Цель задания:
Найдите строки, где встречается слово «elcircodelmundo», и перепишите каждую из них целиком. Заглавные и строчные буквы различаются.

____ Список строк

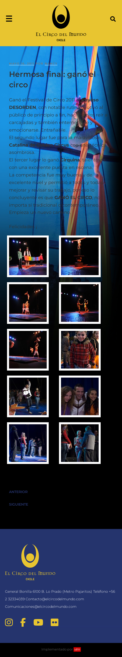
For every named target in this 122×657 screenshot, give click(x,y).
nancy (51, 63)
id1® (77, 649)
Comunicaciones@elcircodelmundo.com (41, 606)
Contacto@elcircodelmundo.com (55, 599)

________

Ответ:
Comunicaciones@elcircodelmundo.com (41, 606)
Contacto@elcircodelmundo.com (55, 599)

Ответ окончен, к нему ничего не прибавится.